▶ **EXERCISE REQUIREMENTS**
Copy each line from the data that has the word "Given" in it.

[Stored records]
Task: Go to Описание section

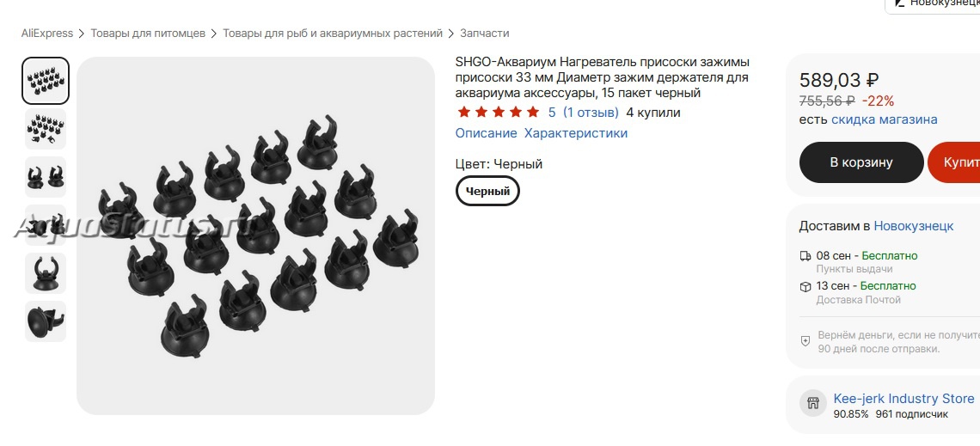Action: tap(486, 133)
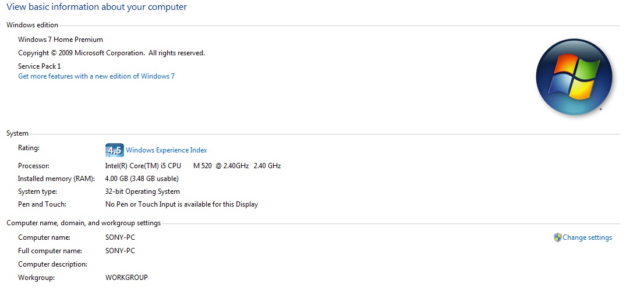This screenshot has height=291, width=644.
Task: Click the 4.00 GB installed memory value
Action: [141, 179]
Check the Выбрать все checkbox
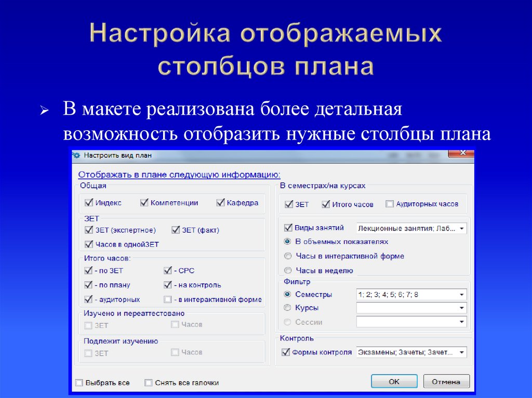 [79, 382]
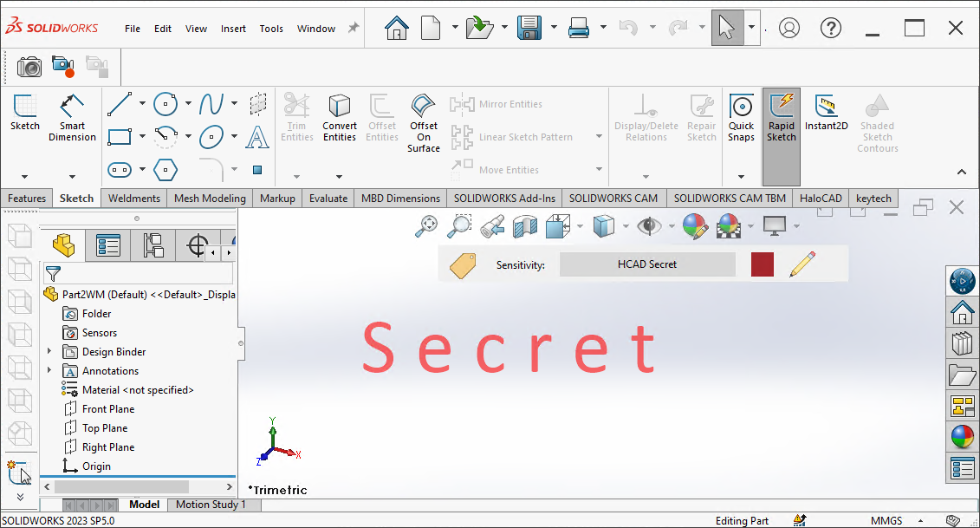Click the Convert Entities icon

click(x=340, y=118)
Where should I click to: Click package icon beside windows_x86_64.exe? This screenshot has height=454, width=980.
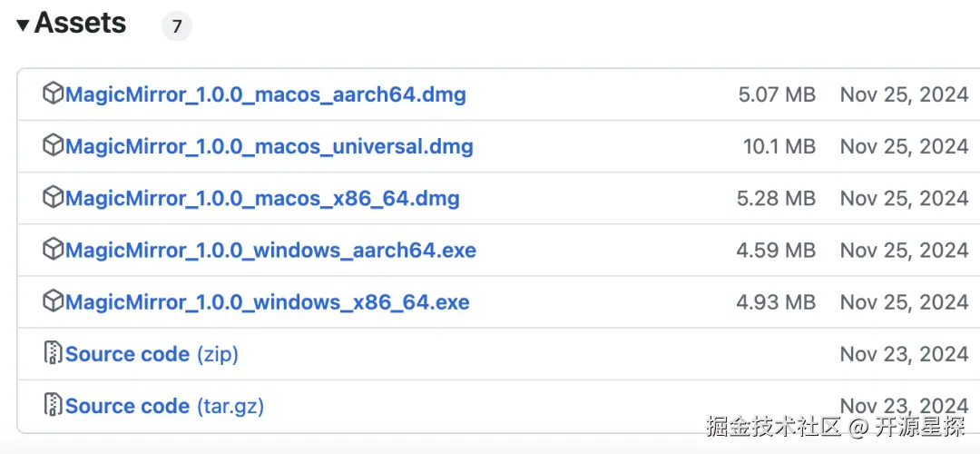(x=54, y=301)
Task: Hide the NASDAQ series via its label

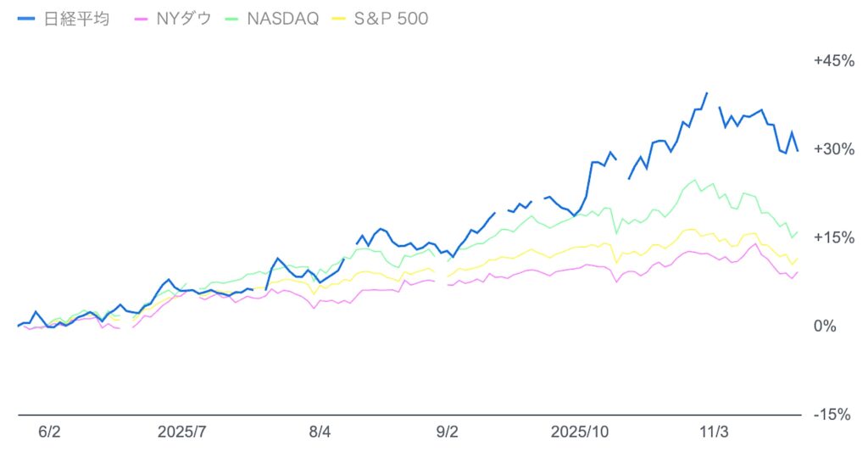Action: pos(282,19)
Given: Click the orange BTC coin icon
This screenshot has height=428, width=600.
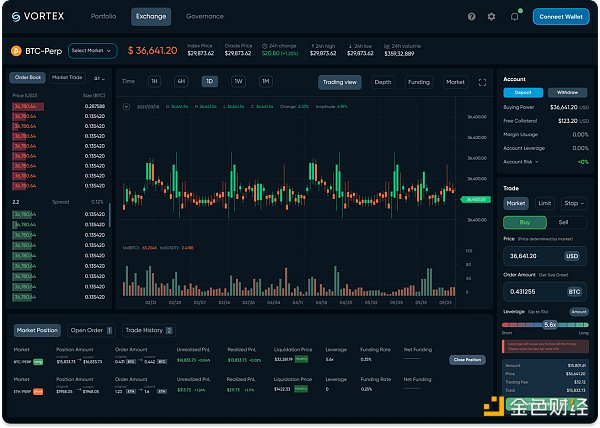Looking at the screenshot, I should point(16,50).
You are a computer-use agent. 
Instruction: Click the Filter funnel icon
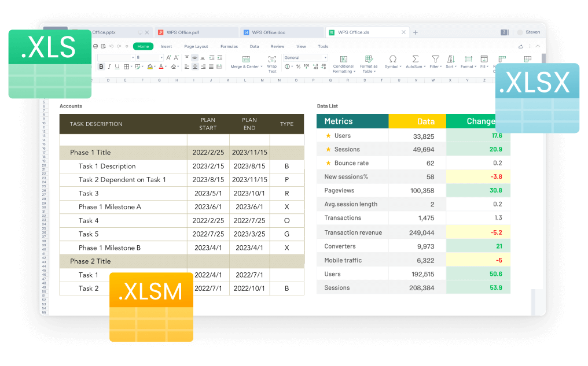435,60
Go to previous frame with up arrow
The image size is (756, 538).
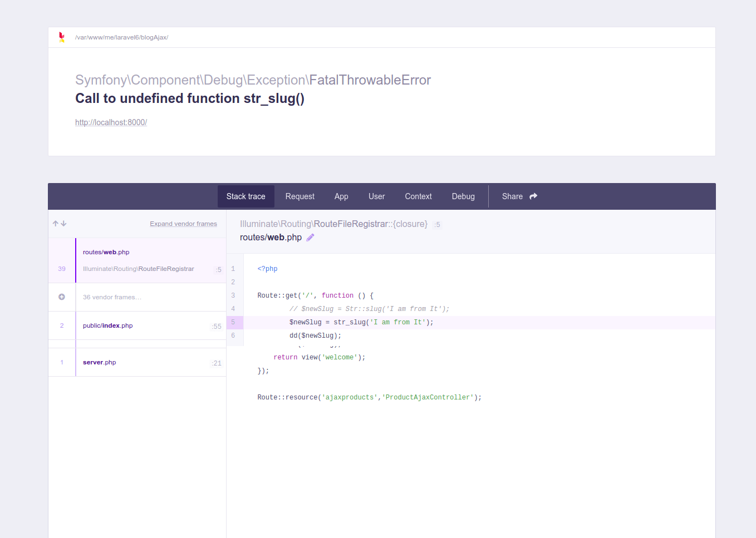(56, 224)
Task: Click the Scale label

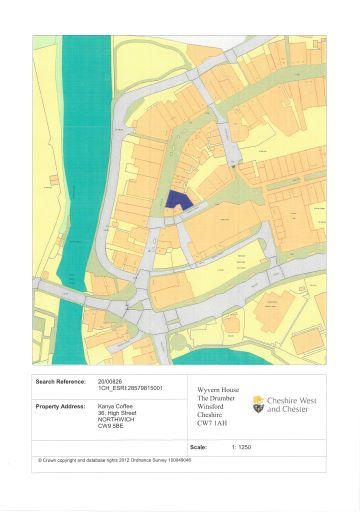Action: [198, 447]

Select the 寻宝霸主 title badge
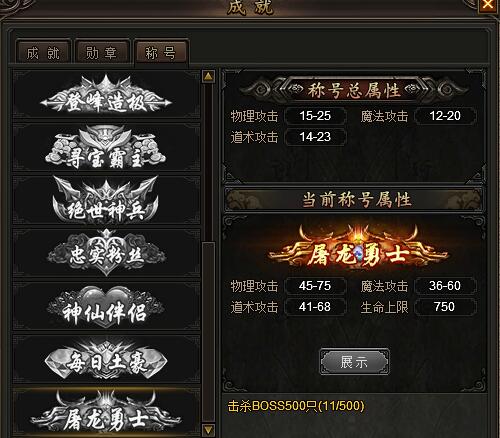[106, 147]

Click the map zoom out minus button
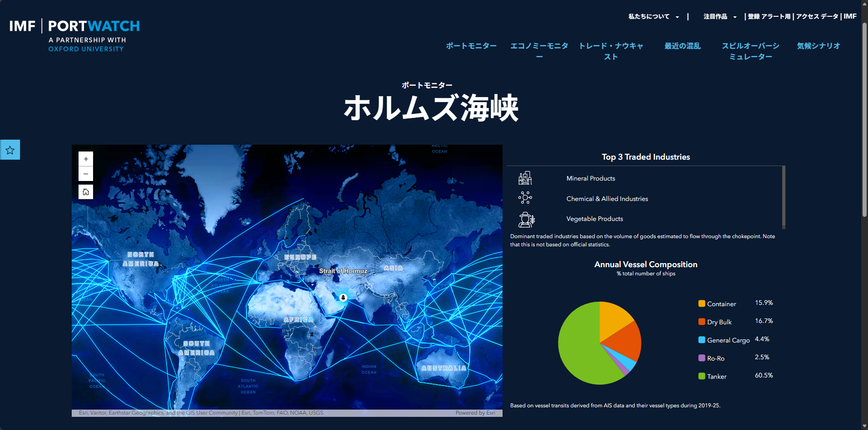tap(86, 174)
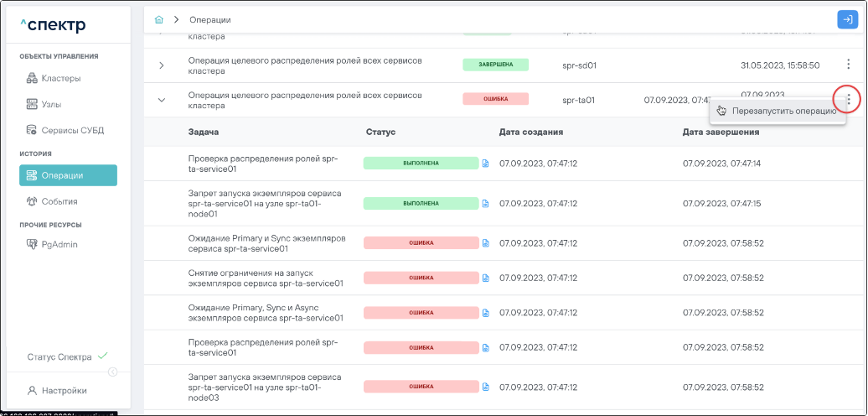This screenshot has width=868, height=416.
Task: Open PgAdmin resource link
Action: click(59, 244)
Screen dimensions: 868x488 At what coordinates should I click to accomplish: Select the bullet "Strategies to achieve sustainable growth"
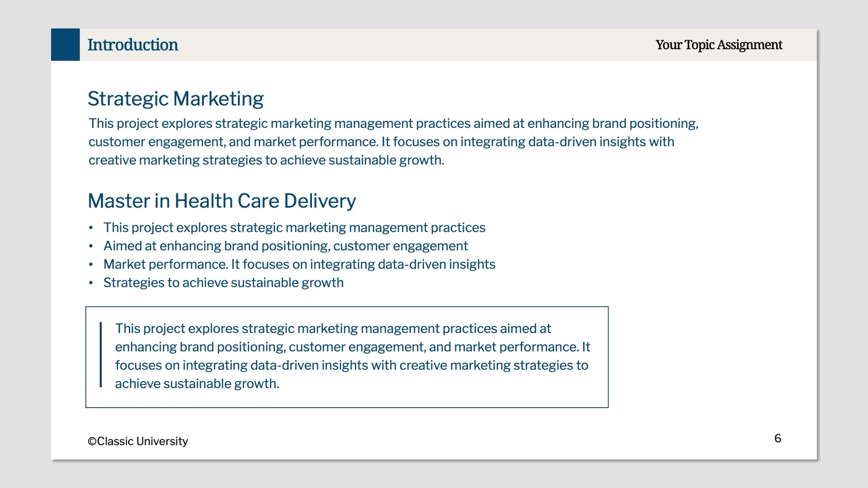tap(223, 283)
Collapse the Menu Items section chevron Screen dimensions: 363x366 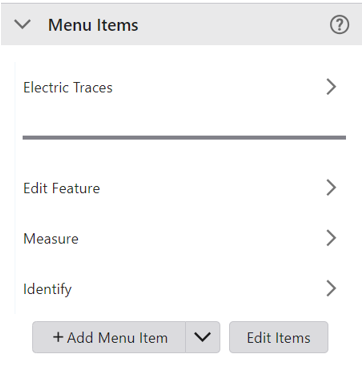click(23, 24)
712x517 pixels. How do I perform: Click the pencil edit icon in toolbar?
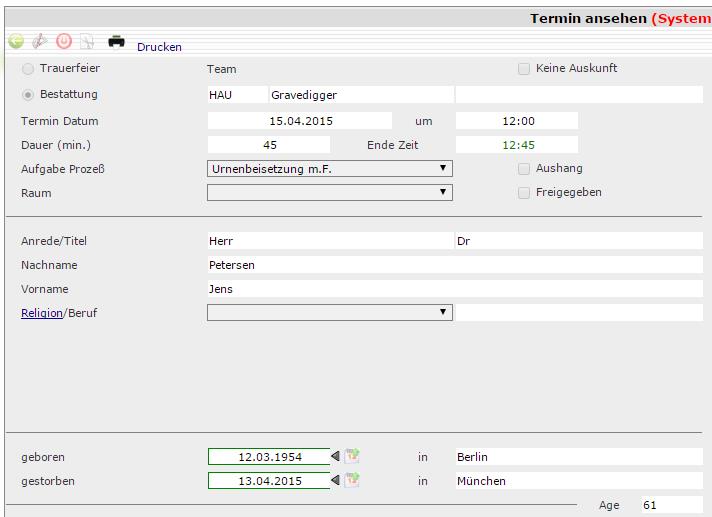tap(40, 42)
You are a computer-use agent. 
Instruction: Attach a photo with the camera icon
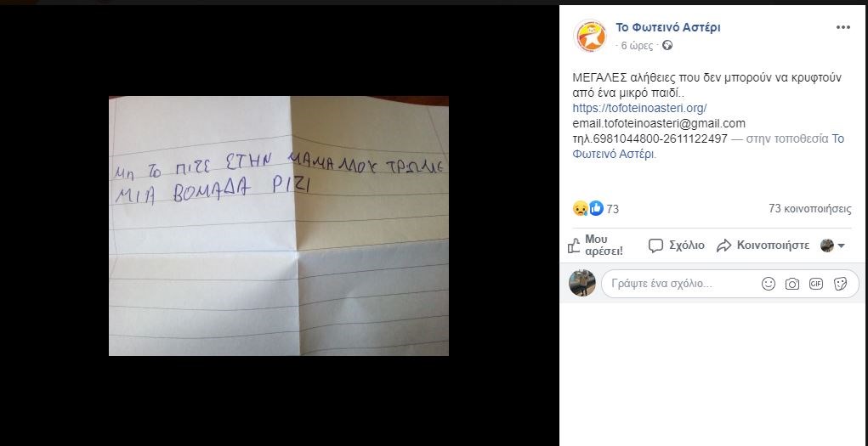[792, 284]
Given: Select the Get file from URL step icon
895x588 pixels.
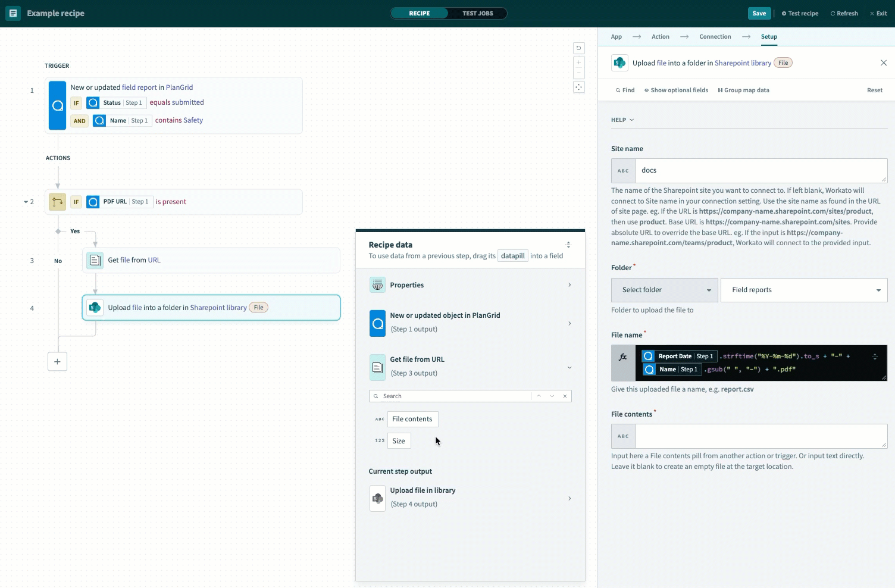Looking at the screenshot, I should click(x=94, y=260).
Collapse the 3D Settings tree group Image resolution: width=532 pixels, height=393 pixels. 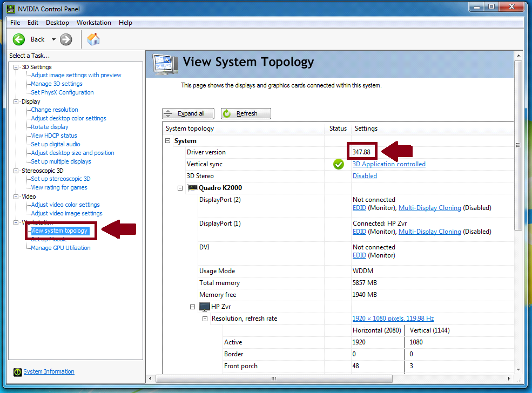pyautogui.click(x=16, y=67)
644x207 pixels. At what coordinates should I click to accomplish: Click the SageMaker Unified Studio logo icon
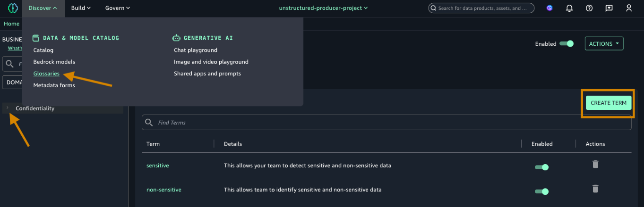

▶ **WRITTEN REPLY**
Given: Click the orange BTC coin icon
Given: Select the Get file from URL step icon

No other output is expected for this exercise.